Cláudio Rezende Ribeiro

Resumo


Em Raízes do Brasil, Sérgio Buarque de Holanda realiza um esforço interpretativo da formação social brasileira que culmina na construção do conceito-síntese do homem cordial. Muito distante de qualquer atribuição moral de “bondade” à sociedade brasileira, esse conceito revela a incapacidade histórica desta em lidar com o isolamento, com o conflito, com a impessoalidade. A construção nacional do Brasil reflete essas características ao negar rupturas e produzir uma conciliação dos tempos do passado e do presente rumo a um futuro certo: sua modernização via industrialização. Este estudo demonstra, a partir de uma investigação sobre o espaço do patrimônio histórico brasileiro, apoiado nas teses da história de Benjamin, como essa opção resultou (e ainda resulta) em barbárie ao apagar conflitos sociais, suas vitórias e suas derrotas em nome de uma memória dos vitoriosos travestida de progresso natural.
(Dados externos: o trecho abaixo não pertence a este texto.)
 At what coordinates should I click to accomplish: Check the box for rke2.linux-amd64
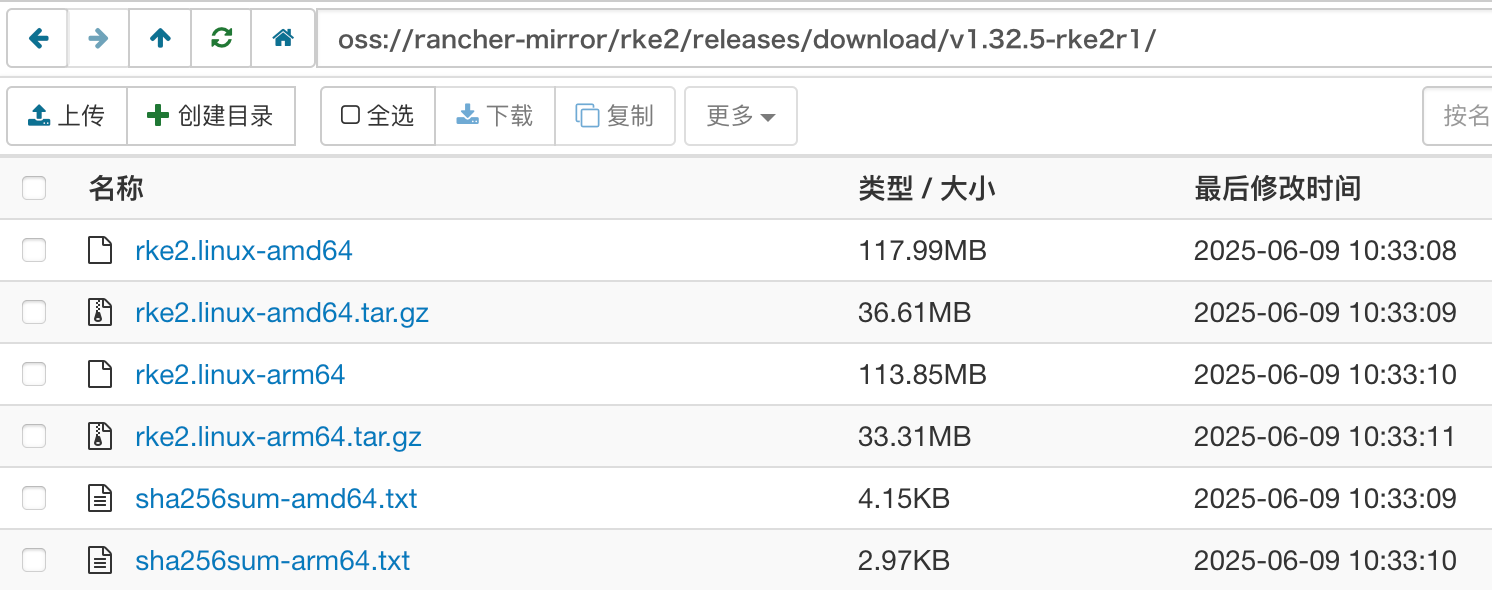click(34, 250)
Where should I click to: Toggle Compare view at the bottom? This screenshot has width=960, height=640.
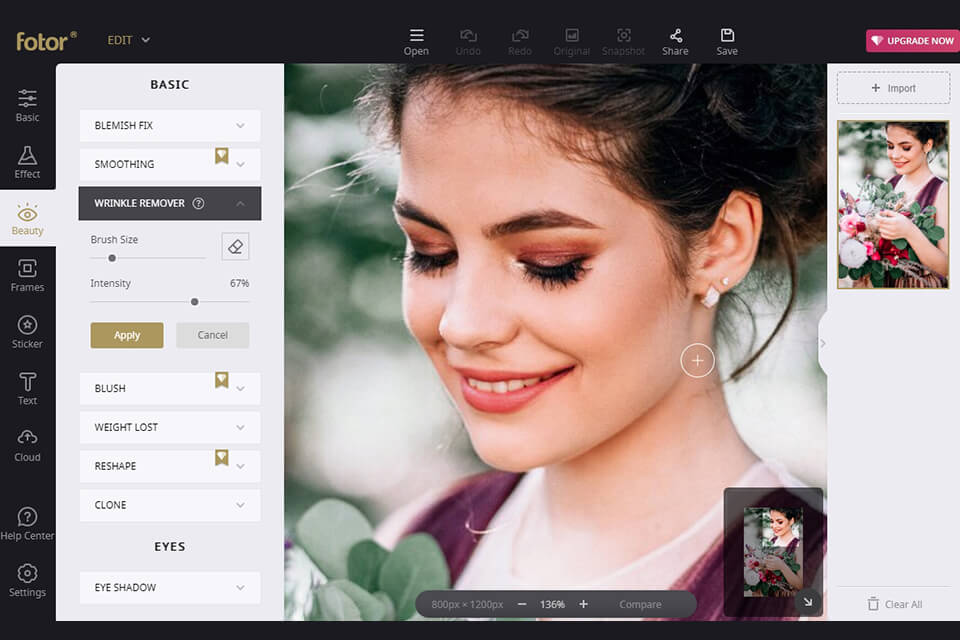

Analisando a produção de espaços simbólicos da cidade de Ouro Preto, este estudo constrói uma crítica à narrativa nacional brasileira resgatando a tarefa de escovar a história a contrapelo proposta por Walter Benjamin no intuito de renovar questões sobre o significado do conceito de nação.

Palavras-chave: homem cordial, nação, patrimônio histórico, Ouro Preto.